Listed entries section start
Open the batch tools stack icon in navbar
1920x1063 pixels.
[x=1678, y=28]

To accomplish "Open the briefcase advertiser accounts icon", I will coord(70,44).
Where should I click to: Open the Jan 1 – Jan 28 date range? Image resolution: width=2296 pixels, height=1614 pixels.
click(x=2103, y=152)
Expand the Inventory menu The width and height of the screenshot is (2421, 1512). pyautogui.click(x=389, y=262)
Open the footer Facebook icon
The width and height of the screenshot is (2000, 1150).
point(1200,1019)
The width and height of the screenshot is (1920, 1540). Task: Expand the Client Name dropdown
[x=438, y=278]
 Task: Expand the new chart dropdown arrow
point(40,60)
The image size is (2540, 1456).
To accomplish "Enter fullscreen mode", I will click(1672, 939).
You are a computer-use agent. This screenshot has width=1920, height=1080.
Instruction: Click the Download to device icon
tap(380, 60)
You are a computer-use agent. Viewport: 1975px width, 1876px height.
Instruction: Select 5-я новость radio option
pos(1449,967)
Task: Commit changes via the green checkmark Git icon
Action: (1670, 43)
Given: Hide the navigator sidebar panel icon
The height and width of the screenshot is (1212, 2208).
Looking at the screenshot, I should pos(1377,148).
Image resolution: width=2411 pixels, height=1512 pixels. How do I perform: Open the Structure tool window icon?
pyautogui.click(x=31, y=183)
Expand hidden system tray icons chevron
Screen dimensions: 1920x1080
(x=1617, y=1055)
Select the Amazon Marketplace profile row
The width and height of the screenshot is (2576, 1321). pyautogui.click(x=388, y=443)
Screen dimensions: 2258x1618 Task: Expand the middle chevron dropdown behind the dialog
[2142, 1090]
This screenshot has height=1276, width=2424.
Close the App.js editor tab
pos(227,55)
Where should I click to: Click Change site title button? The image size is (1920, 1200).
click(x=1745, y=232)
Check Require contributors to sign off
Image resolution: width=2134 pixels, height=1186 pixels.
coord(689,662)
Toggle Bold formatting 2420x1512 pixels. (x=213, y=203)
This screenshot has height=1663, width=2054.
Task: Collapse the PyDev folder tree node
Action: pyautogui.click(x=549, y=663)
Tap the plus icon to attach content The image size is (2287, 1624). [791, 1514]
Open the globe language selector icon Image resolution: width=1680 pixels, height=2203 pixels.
Listed entries section end
Directions for this task:
What you return must match, line for line, the data from the line containing "Tap the plus" to its end, both ends included.

Response to this exercise:
Tap the plus icon to attach content The image size is (2287, 1624). [791, 1514]
Open the globe language selector icon Image resolution: width=1680 pixels, height=2203 pixels.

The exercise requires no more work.